The Chancellor, George Osborne took the opportunity of his autumn statement to outline new government plans for business tax.
He reminded the House of Commons that the June Budget had already introduced a four-year reduction in corporation tax from 28 per cent 24 per cent, while the small profits rate is to be cut from 21 per cent to 20 per cent as from April 2011.
However, the Treasury has conceded that improving the corporate tax system is confined simply to rates.
For that reason, the government has released a document that sets out what the Chancellor described as the most significant programme of corporate tax reforms for a generation.

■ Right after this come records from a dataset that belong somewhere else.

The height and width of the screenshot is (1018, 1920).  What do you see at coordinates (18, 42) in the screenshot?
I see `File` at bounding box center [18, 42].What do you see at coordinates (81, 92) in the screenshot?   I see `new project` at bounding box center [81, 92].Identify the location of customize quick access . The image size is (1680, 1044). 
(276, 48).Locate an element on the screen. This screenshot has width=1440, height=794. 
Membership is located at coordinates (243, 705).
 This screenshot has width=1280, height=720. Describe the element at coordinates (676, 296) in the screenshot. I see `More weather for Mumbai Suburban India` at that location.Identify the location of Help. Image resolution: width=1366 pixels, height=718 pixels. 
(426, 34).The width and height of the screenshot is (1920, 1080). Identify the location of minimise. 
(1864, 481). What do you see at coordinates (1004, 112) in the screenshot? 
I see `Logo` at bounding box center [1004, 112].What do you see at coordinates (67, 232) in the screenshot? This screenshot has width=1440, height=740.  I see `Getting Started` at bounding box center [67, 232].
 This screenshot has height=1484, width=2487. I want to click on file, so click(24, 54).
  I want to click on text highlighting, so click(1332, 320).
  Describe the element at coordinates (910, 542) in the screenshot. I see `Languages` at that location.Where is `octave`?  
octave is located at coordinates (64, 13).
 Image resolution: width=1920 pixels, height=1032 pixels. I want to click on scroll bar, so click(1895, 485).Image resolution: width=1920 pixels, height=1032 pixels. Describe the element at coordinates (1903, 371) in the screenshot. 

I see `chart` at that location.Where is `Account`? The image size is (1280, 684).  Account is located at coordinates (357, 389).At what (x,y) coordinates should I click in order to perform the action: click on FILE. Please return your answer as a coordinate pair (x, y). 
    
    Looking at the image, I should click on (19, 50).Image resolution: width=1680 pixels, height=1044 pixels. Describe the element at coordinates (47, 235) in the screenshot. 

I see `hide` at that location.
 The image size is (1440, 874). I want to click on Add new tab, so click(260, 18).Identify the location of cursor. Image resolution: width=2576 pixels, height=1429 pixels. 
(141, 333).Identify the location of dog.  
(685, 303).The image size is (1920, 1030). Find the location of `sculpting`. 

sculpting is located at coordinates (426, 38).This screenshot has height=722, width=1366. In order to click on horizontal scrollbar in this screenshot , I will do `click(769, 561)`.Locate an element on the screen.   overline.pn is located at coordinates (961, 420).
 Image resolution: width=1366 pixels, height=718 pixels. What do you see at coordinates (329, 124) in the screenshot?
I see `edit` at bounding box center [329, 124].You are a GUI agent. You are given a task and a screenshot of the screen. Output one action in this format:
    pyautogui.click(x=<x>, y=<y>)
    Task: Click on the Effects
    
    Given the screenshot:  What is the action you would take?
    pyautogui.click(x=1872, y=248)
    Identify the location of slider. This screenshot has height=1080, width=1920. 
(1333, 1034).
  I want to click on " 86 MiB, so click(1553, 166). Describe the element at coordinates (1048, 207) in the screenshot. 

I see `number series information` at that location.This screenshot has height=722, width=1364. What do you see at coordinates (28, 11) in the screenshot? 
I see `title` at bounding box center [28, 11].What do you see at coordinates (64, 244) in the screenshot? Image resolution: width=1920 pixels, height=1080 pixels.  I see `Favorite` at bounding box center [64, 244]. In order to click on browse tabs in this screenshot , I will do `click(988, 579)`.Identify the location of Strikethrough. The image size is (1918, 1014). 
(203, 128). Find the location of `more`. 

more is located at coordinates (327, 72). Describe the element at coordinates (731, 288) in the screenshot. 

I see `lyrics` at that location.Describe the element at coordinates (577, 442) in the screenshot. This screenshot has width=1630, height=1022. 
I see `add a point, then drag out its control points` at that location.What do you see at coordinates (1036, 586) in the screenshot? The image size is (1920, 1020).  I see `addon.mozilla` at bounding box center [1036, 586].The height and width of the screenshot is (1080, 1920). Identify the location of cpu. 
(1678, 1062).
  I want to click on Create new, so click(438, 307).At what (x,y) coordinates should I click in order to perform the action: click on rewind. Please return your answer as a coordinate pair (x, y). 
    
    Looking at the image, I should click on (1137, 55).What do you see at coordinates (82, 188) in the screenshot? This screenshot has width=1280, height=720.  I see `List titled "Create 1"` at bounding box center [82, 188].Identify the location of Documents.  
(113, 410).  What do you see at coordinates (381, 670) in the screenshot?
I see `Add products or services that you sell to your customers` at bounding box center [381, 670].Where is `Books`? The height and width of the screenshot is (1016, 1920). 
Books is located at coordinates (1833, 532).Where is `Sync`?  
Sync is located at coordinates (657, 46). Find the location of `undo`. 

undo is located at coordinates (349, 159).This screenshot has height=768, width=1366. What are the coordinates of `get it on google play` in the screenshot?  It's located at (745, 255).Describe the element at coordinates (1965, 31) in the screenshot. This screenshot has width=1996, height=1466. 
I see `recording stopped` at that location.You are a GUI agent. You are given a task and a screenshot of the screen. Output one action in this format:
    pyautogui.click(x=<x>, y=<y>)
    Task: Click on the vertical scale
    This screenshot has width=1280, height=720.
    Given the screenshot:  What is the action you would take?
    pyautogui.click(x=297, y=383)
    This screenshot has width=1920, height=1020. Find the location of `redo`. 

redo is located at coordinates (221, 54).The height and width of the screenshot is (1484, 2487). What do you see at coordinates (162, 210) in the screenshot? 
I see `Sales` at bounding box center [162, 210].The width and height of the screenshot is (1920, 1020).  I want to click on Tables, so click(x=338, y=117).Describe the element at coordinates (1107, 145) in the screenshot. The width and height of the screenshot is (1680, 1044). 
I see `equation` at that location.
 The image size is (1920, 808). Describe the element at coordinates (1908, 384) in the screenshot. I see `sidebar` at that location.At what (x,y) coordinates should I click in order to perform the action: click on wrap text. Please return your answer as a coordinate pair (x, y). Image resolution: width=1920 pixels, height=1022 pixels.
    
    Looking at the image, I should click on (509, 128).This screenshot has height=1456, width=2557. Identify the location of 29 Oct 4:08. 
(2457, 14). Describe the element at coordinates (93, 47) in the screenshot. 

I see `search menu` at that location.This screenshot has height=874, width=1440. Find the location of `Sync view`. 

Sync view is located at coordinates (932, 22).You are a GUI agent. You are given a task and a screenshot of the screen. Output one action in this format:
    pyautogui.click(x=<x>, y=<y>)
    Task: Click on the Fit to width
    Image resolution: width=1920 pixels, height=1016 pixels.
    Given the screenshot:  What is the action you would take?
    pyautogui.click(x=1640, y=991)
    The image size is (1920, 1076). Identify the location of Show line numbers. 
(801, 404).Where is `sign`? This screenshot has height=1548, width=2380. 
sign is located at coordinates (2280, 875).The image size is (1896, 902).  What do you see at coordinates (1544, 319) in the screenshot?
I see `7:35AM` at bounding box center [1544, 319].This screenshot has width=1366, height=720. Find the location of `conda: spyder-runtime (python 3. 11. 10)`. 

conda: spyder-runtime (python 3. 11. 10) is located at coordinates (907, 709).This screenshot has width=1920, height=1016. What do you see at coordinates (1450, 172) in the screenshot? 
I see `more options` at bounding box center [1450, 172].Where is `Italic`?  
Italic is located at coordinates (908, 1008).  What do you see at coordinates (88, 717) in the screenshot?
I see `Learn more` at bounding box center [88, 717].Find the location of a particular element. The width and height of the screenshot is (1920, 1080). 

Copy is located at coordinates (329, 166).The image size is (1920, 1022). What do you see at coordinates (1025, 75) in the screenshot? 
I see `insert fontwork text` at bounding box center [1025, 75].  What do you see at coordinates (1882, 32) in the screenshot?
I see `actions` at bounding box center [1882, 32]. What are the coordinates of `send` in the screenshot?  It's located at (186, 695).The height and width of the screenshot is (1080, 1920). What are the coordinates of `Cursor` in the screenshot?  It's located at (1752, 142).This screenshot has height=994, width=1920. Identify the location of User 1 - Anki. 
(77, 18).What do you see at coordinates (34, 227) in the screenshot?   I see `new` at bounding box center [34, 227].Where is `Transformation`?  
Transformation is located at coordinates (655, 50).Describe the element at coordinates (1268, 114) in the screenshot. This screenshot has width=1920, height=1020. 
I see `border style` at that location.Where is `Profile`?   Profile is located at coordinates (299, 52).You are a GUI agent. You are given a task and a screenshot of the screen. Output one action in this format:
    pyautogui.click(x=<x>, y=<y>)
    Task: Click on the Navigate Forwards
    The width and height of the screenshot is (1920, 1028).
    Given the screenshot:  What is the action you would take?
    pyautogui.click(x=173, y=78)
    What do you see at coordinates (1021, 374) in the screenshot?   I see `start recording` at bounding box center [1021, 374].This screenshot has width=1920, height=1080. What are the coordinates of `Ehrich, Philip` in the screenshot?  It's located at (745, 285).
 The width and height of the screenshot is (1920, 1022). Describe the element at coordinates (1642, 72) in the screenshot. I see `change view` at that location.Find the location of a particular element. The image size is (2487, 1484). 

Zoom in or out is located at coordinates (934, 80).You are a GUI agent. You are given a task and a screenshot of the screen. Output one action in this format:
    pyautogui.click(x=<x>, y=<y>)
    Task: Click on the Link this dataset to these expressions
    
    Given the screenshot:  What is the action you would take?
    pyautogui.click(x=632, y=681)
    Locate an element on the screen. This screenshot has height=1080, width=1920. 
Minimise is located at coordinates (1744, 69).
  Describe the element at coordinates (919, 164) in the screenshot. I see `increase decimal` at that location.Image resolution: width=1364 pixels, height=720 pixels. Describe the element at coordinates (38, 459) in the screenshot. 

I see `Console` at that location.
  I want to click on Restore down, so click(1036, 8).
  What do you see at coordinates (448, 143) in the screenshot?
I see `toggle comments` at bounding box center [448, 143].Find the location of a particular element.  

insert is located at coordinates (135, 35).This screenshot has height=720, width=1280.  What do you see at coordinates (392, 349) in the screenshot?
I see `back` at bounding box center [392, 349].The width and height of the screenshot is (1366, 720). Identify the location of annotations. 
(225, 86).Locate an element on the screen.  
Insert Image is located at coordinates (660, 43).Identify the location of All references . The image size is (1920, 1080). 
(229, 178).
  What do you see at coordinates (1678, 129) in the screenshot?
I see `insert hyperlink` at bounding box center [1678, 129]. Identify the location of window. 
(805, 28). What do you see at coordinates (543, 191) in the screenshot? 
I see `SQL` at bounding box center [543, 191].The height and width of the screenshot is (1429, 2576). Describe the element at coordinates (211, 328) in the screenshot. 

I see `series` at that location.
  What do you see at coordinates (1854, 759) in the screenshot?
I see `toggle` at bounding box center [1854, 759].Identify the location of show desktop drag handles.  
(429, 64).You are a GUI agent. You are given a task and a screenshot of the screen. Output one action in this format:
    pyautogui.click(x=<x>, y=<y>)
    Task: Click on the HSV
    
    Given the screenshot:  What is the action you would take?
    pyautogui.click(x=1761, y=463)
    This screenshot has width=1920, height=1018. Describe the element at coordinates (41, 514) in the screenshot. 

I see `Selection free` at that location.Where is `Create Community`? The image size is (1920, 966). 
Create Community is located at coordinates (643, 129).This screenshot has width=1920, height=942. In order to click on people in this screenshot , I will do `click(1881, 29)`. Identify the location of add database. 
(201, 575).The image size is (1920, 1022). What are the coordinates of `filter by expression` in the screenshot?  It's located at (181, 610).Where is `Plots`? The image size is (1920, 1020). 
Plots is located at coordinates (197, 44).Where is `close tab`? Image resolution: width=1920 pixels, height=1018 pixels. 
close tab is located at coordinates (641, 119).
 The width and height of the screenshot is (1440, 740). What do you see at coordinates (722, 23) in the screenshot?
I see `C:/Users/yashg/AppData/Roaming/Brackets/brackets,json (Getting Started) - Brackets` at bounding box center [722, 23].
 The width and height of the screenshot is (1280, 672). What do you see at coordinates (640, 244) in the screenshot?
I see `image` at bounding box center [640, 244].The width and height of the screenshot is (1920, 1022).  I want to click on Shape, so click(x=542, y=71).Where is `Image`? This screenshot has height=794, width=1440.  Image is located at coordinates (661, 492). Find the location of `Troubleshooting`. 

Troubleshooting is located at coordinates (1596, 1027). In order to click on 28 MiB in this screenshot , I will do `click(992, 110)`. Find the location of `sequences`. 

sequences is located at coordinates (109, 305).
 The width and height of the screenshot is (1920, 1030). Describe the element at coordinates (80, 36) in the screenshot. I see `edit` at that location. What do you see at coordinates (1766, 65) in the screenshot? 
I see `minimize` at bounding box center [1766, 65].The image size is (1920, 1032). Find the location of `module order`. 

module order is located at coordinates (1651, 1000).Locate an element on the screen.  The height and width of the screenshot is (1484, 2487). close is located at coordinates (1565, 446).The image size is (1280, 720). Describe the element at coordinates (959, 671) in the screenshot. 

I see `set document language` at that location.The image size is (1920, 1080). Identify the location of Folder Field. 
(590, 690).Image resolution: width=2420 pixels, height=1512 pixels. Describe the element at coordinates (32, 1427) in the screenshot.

Under the changes, the “outdated and complex” rules for Controlled Foreign Companies will be overhauled by 2012, with interim changes due to be in place by 2011.
The tax treatment of income from intellectual property is also to undergo an overhaul in an effort to boost innovation and product development.
To encourage investment in hi-tech firms, as from April 2013 profits made from newly commercialised will only be subject to a lower 10 per cent rate of corporate tax.
The government said that the move would build on the existing R&D tax credit system, helping innovative firms to prosper and flourish.
The government also plans to introduce an opt-in exemption for profits earned in foreign branches of UK companies. This would mean that companies would no longer be subject to UK corporation tax on their foreign branch profits.